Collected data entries
::::::

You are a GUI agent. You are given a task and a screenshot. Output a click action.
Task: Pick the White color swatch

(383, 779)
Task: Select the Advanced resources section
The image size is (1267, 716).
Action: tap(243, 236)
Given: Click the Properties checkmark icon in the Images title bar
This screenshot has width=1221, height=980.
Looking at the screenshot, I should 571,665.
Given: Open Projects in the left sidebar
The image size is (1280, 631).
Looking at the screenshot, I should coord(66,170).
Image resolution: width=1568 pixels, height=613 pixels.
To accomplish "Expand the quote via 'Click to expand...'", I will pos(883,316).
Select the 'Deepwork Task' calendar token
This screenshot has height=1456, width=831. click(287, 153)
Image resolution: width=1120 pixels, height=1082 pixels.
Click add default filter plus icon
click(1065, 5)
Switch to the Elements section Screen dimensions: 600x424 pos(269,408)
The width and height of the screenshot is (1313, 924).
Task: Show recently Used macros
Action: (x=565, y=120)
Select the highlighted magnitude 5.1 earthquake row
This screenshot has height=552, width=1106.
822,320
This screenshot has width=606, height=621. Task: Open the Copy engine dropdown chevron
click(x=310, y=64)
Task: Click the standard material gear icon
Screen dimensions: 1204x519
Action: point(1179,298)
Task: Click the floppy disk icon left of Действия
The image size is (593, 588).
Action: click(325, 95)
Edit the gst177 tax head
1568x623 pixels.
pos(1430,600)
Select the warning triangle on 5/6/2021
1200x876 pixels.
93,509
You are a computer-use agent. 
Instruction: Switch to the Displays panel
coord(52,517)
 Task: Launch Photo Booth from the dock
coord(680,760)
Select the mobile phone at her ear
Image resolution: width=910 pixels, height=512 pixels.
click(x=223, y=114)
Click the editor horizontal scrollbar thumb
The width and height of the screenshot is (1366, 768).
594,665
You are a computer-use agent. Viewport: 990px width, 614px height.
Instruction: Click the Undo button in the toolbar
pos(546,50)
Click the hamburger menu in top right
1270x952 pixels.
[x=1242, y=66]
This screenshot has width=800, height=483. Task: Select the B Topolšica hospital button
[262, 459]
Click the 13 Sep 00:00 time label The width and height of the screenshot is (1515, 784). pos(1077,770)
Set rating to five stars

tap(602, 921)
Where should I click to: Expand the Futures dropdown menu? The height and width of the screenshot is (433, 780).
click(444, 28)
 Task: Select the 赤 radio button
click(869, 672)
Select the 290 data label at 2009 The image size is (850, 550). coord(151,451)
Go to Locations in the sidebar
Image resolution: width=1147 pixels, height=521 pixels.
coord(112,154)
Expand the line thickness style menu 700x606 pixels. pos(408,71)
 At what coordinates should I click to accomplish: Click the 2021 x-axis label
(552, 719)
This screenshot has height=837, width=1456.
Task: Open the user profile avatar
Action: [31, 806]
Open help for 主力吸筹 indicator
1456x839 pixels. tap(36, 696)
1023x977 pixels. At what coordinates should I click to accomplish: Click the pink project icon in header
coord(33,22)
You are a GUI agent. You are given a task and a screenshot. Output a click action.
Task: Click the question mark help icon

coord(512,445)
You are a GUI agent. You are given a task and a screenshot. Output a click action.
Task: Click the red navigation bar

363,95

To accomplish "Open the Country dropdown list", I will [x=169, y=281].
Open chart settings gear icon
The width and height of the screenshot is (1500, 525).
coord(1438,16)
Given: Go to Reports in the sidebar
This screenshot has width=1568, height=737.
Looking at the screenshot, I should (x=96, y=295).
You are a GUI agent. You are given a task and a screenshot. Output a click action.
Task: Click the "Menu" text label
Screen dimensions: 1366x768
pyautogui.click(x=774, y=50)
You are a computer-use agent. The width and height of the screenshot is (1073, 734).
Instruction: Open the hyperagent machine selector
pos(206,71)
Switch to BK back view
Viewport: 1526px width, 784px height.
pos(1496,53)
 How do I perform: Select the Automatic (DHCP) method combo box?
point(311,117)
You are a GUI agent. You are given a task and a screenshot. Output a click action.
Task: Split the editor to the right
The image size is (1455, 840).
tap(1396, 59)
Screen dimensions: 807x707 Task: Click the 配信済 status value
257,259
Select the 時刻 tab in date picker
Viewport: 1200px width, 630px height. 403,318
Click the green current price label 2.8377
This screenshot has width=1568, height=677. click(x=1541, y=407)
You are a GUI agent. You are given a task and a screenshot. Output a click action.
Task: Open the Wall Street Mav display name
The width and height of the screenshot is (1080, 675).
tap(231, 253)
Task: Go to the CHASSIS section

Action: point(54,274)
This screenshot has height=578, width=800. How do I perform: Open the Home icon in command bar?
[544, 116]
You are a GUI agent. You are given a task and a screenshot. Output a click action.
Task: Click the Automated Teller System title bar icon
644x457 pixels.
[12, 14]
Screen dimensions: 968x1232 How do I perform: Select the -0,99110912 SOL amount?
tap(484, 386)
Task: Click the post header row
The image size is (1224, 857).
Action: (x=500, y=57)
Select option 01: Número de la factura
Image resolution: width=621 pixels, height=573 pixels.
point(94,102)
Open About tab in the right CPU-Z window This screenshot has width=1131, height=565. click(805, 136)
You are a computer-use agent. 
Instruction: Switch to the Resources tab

::::::

WHAT YOU HAVE TO DO:
Set down each entry again, unchanged.

SOLUTION TO THE PROBLEM:
You are a GUI agent. You are given a task and a screenshot. Output a click action.
Task: Pick the White color swatch

(383, 779)
Task: Select the Advanced resources section
The image size is (1267, 716).
Action: tap(243, 236)
Given: Click the Properties checkmark icon in the Images title bar
This screenshot has width=1221, height=980.
Looking at the screenshot, I should 571,665.
Given: Open Projects in the left sidebar
The image size is (1280, 631).
Looking at the screenshot, I should coord(66,170).
Image resolution: width=1568 pixels, height=613 pixels.
To accomplish "Expand the quote via 'Click to expand...'", I will pos(883,316).
Select the 'Deepwork Task' calendar token
This screenshot has height=1456, width=831. click(287, 153)
Image resolution: width=1120 pixels, height=1082 pixels.
Click add default filter plus icon
click(1065, 5)
Switch to the Elements section Screen dimensions: 600x424 pos(269,408)
The width and height of the screenshot is (1313, 924).
Task: Show recently Used macros
Action: (x=565, y=120)
Select the highlighted magnitude 5.1 earthquake row
This screenshot has height=552, width=1106.
822,320
This screenshot has width=606, height=621. Task: Open the Copy engine dropdown chevron
click(x=310, y=64)
Task: Click the standard material gear icon
Screen dimensions: 1204x519
Action: point(1179,298)
Task: Click the floppy disk icon left of Действия
The image size is (593, 588).
Action: click(325, 95)
Edit the gst177 tax head
1568x623 pixels.
pos(1430,600)
Select the warning triangle on 5/6/2021
1200x876 pixels.
93,509
You are a computer-use agent. 
Instruction: Switch to the Displays panel
coord(52,517)
 Task: Launch Photo Booth from the dock
coord(680,760)
Select the mobile phone at her ear
Image resolution: width=910 pixels, height=512 pixels.
click(x=223, y=114)
Click the editor horizontal scrollbar thumb
The width and height of the screenshot is (1366, 768).
594,665
You are a computer-use agent. Viewport: 990px width, 614px height.
Instruction: Click the Undo button in the toolbar
pos(546,50)
Click the hamburger menu in top right
1270x952 pixels.
[x=1242, y=66]
This screenshot has width=800, height=483. Task: Select the B Topolšica hospital button
[262, 459]
Click the 13 Sep 00:00 time label The width and height of the screenshot is (1515, 784). pos(1077,770)
Set rating to five stars

tap(602, 921)
Where should I click to: Expand the Futures dropdown menu? The height and width of the screenshot is (433, 780).
click(444, 28)
 Task: Select the 赤 radio button
click(869, 672)
Select the 290 data label at 2009 The image size is (850, 550). coord(151,451)
Go to Locations in the sidebar
Image resolution: width=1147 pixels, height=521 pixels.
coord(112,154)
Expand the line thickness style menu 700x606 pixels. pos(408,71)
 At what coordinates should I click to accomplish: Click the 2021 x-axis label
(552, 719)
This screenshot has height=837, width=1456.
Task: Open the user profile avatar
Action: [31, 806]
Open help for 主力吸筹 indicator
1456x839 pixels. tap(36, 696)
1023x977 pixels. At what coordinates should I click to accomplish: Click the pink project icon in header
coord(33,22)
You are a GUI agent. You are given a task and a screenshot. Output a click action.
Task: Click the question mark help icon

coord(512,445)
You are a GUI agent. You are given a task and a screenshot. Output a click action.
Task: Click the red navigation bar

363,95

To accomplish "Open the Country dropdown list", I will [x=169, y=281].
Open chart settings gear icon
The width and height of the screenshot is (1500, 525).
coord(1438,16)
Given: Go to Reports in the sidebar
This screenshot has width=1568, height=737.
Looking at the screenshot, I should (x=96, y=295).
You are a GUI agent. You are given a task and a screenshot. Output a click action.
Task: Click the "Menu" text label
Screen dimensions: 1366x768
pyautogui.click(x=774, y=50)
You are a computer-use agent. The width and height of the screenshot is (1073, 734).
Instruction: Open the hyperagent machine selector
pos(206,71)
Switch to BK back view
Viewport: 1526px width, 784px height.
pos(1496,53)
 How do I perform: Select the Automatic (DHCP) method combo box?
point(311,117)
You are a GUI agent. You are given a task and a screenshot. Output a click action.
Task: Split the editor to the right
The image size is (1455, 840).
tap(1396, 59)
Screen dimensions: 807x707 Task: Click the 配信済 status value
257,259
Select the 時刻 tab in date picker
Viewport: 1200px width, 630px height. 403,318
Click the green current price label 2.8377
This screenshot has width=1568, height=677. click(x=1541, y=407)
You are a GUI agent. You are given a task and a screenshot. Output a click action.
Task: Open the Wall Street Mav display name
The width and height of the screenshot is (1080, 675).
tap(231, 253)
Task: Go to the CHASSIS section

Action: point(54,274)
This screenshot has height=578, width=800. How do I perform: Open the Home icon in command bar?
[544, 116]
You are a GUI agent. You are given a task and a screenshot. Output a click action.
Task: Click the Automated Teller System title bar icon
644x457 pixels.
[12, 14]
Screen dimensions: 968x1232 How do I perform: Select the -0,99110912 SOL amount?
tap(484, 386)
Task: Click the post header row
The image size is (1224, 857).
Action: (x=500, y=57)
Select option 01: Número de la factura
Image resolution: width=621 pixels, height=573 pixels.
point(94,102)
Open About tab in the right CPU-Z window This screenshot has width=1131, height=565. click(805, 136)
You are a computer-use agent. 
Instruction: Switch to the Resources tab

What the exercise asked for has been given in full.